After Bredesen spent that $6 million seven years ago and lost to Gov. Don Sundquist, some of Sundquist’s more craven functionaries drove a bill through the Legislature preventing any candidate from spending more than $250,000 of his money in a primary, and $250,000 in a general election. (The bill’s backers weren’t thinking of protecting democracy; they were thinking of saving Sundquist’s hide.) Conceivably, therefore, Bredesen is restrained from spending much of his own money.

The law probably is unconstitutional, given that the U.S. Supreme Court has ruled that spending money on one’s own political campaign is a First Amendment free speech guarantee. But that’s really beside the point.
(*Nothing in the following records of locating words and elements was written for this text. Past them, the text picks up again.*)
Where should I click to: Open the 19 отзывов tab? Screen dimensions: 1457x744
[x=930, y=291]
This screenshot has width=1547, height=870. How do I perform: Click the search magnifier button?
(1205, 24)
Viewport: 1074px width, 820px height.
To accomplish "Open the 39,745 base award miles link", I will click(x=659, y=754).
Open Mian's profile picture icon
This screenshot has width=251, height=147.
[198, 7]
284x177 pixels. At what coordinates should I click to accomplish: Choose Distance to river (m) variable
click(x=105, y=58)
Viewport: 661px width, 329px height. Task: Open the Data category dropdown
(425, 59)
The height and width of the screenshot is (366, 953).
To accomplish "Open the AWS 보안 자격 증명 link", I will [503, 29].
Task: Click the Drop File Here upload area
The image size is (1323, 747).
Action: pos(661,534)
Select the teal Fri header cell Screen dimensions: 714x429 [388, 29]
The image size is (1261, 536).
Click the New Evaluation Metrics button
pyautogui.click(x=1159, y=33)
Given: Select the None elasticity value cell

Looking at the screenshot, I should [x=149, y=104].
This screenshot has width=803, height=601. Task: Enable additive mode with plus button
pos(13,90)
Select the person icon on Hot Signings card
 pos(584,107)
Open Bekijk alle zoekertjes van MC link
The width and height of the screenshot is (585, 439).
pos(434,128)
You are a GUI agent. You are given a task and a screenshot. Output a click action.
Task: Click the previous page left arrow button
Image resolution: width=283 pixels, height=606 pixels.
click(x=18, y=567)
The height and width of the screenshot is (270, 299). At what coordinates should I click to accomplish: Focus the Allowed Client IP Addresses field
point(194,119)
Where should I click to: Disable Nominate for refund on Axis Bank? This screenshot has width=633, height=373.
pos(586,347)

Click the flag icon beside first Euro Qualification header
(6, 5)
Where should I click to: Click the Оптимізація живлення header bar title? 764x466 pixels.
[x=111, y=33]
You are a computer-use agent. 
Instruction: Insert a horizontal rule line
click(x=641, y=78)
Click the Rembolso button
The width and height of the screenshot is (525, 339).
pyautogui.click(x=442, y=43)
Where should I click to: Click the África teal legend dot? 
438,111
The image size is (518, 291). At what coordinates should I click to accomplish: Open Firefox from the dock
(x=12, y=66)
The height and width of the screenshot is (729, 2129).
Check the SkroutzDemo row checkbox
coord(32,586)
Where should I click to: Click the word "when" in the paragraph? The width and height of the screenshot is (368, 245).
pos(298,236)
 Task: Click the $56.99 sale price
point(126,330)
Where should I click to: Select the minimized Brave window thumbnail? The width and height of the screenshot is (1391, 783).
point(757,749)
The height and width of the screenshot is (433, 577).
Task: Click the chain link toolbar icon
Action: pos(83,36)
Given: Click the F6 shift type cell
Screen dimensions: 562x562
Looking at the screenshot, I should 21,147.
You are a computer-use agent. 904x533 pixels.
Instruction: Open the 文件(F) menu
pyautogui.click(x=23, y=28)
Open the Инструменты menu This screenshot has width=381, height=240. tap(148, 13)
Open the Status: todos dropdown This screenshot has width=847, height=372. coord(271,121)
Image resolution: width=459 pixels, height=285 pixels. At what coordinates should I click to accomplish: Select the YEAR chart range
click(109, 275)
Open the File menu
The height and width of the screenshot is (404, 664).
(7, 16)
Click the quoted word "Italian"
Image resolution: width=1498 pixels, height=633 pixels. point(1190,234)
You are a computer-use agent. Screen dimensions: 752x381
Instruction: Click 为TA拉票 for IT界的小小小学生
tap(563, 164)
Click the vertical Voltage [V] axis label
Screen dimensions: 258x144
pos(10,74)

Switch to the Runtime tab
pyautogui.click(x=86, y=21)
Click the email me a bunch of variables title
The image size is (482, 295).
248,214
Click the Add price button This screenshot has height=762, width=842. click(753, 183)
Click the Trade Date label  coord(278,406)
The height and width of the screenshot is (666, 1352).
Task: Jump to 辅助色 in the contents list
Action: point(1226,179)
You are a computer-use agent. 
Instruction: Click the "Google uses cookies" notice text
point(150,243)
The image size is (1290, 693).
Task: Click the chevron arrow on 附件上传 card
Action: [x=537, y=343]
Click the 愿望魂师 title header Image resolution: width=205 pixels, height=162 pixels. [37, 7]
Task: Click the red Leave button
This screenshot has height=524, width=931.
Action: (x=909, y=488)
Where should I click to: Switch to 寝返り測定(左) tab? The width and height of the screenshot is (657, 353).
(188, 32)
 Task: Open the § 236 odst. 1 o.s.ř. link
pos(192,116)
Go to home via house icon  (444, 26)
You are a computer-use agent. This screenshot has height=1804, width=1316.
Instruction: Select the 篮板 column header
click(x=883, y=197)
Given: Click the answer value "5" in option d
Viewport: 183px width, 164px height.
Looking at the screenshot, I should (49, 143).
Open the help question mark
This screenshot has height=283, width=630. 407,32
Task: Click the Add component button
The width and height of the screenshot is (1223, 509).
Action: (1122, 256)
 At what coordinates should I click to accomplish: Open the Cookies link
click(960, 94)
Bredesen should put his checkbook in an unused kitchen cabinet and just leave it be. Why? Because democracy is not served when people with unlimited resources buy office.

In the judgment of this newspaper, Phil Bredesen is probably the most attractive candidate of the bunch, both Republican and Democrat. Smart, talented, and with an enviable record as mayor of Nashville, he has the skills necessary to turn around a state that has begun to resemble a small Roman colony slowly entering the Dark Ages. Day by day, we grow poorer, dumber, and dirtier.

But we wouldn’t mind being convinced—fair and square—beyond a reasonable doubt. One other particularly compelling candidate joins Bredesen in the Democratic primary. He is Charles Smith, the former head of the state Board of Regents and the education commissioner under former Gov. Ned McWherter. Smith probably knows more about education than Bredesen does. And Bredesen probably knows more about general obligation bonds and matters of fiscal import than Smith does.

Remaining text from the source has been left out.